The result has been to transform the United States into a Third World oligarchy over the objections of the American people and even most right-thinking Republicans and conservatives, all to serve the quasi-religious visions of thinly credentialed madmen wearing ugly ties. At least this is the narrative that Chait will be pushing relentlessly all over the web this week, in a big push to publicize The Big Con.

His target in the chapter TNR excerpted is the “crank doctrine” of supply-side economics, which Chait defines as the belief that “cutting taxes for the very rich is the best response to any and every economic circumstance,” advanced by a “cult” that seeks to “turn the most rapacious and self-interested elements of the business lobby into essentially an arm of the federal government.” If this framing isn’t tendentious enough for you, Chait dwells at length on the real and imagined personal eccentricities of Arthur Laffer, Jude Wanniski, and George Gilder in an effort to prove that conservative economic views and the people who influenced them are bonkers.

Nowhere does Chait acknowledge that supply-side policies were actually formulated to address a specific set of economic circumstances — namely, the “stagflation” of the 1970s and early ’80s that had proved impervious to traditional Keynesian nostrums. In fact, many Keynesian ideas — the superiority of fiscal policy to monetary policy; the macroeconomic undesirability of personal savings; the notion that inflation was caused by low unemployment — were among stagflation’s most significant causes.

Influenced by Nobel Prize winning economists like Friedrich Hayek, James Buchanan, Robert Mundell, and Milton Friedman (not just guys scribbling on cocktail napkins), the original supply-siders believed that you could simultaneously reduce unemployment and inflation while accelerating economic growth. They thought that output — supply — had been overlooked in favor of aggregate demand and that the best way to focus on the supply side was through changes in then-staggering marginal tax rates.

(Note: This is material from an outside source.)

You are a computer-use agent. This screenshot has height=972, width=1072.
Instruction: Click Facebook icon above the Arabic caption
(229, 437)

Far from being the work of a “tiny coterie of right-wing extremists,” the shift toward supply-side thinking was bipartisan. Although they didn’t agree with every specific detail of Kemp-Roth or the Reagan tax cuts, Democrats Lloyd Bentsen, Russell Long, and Sam Nunn endorsed many of the key macroeconomic premises. President Reagan’s 1986 tax reforms were drafted with the help of liberal Democrats Bill Bradley and Dan Rostenkowski.

Given the disappearance of stagflation and the failure of the Reagan tax cuts to live down to the more dire liberal predictions, a pretty good case can be made that these policies worked. The U.S. economy grew by a third, unemployment was cut in half between 1982 and 1989, and inflation returned to the single digits, where it has remained under three subsequent presidents of both parties. There have only been two mild recessions, totaling 16 months, in the last 23 years.

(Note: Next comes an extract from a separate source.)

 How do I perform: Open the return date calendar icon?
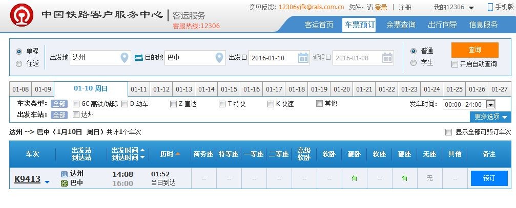pyautogui.click(x=387, y=58)
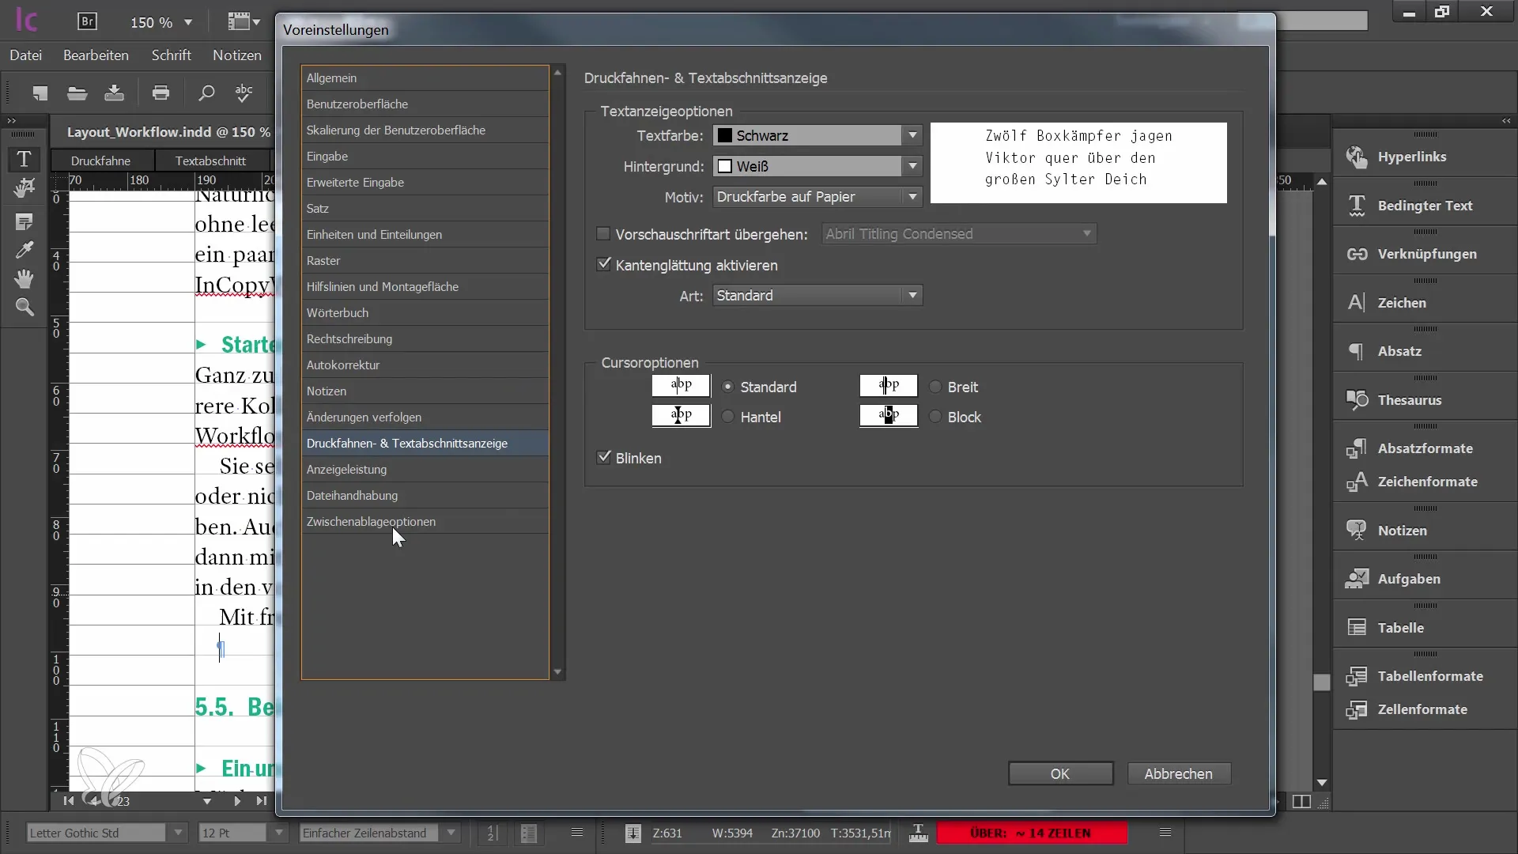Screen dimensions: 1518x854
Task: Select Hantel cursor radio button
Action: pyautogui.click(x=727, y=416)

Chait’s rejoinder might be, “So what?” He points out that a fairly impressive postwar economic expansion was possible despite stupefying marginal tax rates, with the top bracket reaching 91 percent until 1964 and 70 percent until the Reagan era. He doesn’t acknowledge, however, that government was in many respects smaller back then or that the tax code was riddled with loopholes making effective rates lower. He also neglects the fact that economic growth, frequently anemic in the high-tax 1950s, accelerated each time rates were pared down.

Besides the revelation that some supply-siders were weirdoes, Chait does score real points. Conservatives have made some implausible claims about tax cuts (Brendan Nyhan lists several Bush administration pronouncements along these lines) and were wrong to predict that the Clinton tax increase would cause a recession (although liberals frequently exaggerate that tax hike’s deficit-shrinking powers). Tax cuts seldom “starve the beast” or “pay for themselves.”

All of these points are less devastating than they at first appear, however. There is substantial evidence (pdf) that revenue losses due to pro-growth tax cuts are short-lived. That certainly was the nation’s experience after major tax cuts in the 1920s, 1960s, 1980s, and this decade. Sure, Reagan signed tax increases. But he was also a net tax cutter, the top rate was just 28 percent when he left office — and revenues were 99.4 percent higher. Those tax cuts didn’t pay for themselves, as early supply-siders have made clear, but they didn’t emaciate the federal government either.

Even Chait, a smart writer when he’s not being a smart aleck, occasionally seems to grasp how limited his case really is. He concedes that postwar economic growth occurred “despite” rather than because of confiscatory tax rates. He allows that the Reagan tax cuts may have “contributed around the margins” to the 1980s boom and the Bush tax cuts may have “enhanced” current growth.

What we have here is the beginning of a nuanced argument against tax-cut utopianism advanced by an author who would rather contend that Republicans are deliberately trying to make the rich richer and the poor poorer. To paraphrase Chait’s assesment of the supply-siders, he has taken the germ of a decent point and stretched it, beyond all plausibility, into a monocausal explanation of the political world. Too bad.